● Given exercise: Copy the listing below, swapping "notification bell icon" for "alerts icon" and leaving everything else unchanged.

● Material provided:
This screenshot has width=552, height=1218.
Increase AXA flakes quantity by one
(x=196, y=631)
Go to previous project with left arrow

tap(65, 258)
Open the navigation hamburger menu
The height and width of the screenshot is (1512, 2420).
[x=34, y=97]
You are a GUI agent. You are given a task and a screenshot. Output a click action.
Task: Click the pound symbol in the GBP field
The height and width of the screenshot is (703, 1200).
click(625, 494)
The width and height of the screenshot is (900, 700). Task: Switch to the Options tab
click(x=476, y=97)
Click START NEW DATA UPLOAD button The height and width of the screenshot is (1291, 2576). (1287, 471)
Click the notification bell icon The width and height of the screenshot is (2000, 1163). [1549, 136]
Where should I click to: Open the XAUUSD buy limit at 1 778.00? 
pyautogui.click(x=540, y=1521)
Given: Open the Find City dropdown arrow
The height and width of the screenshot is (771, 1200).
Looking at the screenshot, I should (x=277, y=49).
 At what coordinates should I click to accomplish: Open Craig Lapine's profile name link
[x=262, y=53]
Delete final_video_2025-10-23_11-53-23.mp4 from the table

● Full response:
This screenshot has width=552, height=1218.
Increase AXA flakes quantity by one
(x=196, y=631)
Go to previous project with left arrow

tap(65, 258)
Open the navigation hamburger menu
The height and width of the screenshot is (1512, 2420).
[x=34, y=97]
You are a GUI agent. You are given a task and a screenshot. Output a click action.
Task: Click the pound symbol in the GBP field
The height and width of the screenshot is (703, 1200).
click(625, 494)
The width and height of the screenshot is (900, 700). Task: Switch to the Options tab
click(x=476, y=97)
Click START NEW DATA UPLOAD button The height and width of the screenshot is (1291, 2576). (1287, 471)
Click the alerts icon The width and height of the screenshot is (2000, 1163). [1549, 136]
Where should I click to: Open the XAUUSD buy limit at 1 778.00? 
pyautogui.click(x=540, y=1521)
Given: Open the Find City dropdown arrow
The height and width of the screenshot is (771, 1200).
Looking at the screenshot, I should (x=277, y=49).
 At what coordinates should I click to accomplish: Open Craig Lapine's profile name link
[x=262, y=53]
Delete final_video_2025-10-23_11-53-23.mp4 from the table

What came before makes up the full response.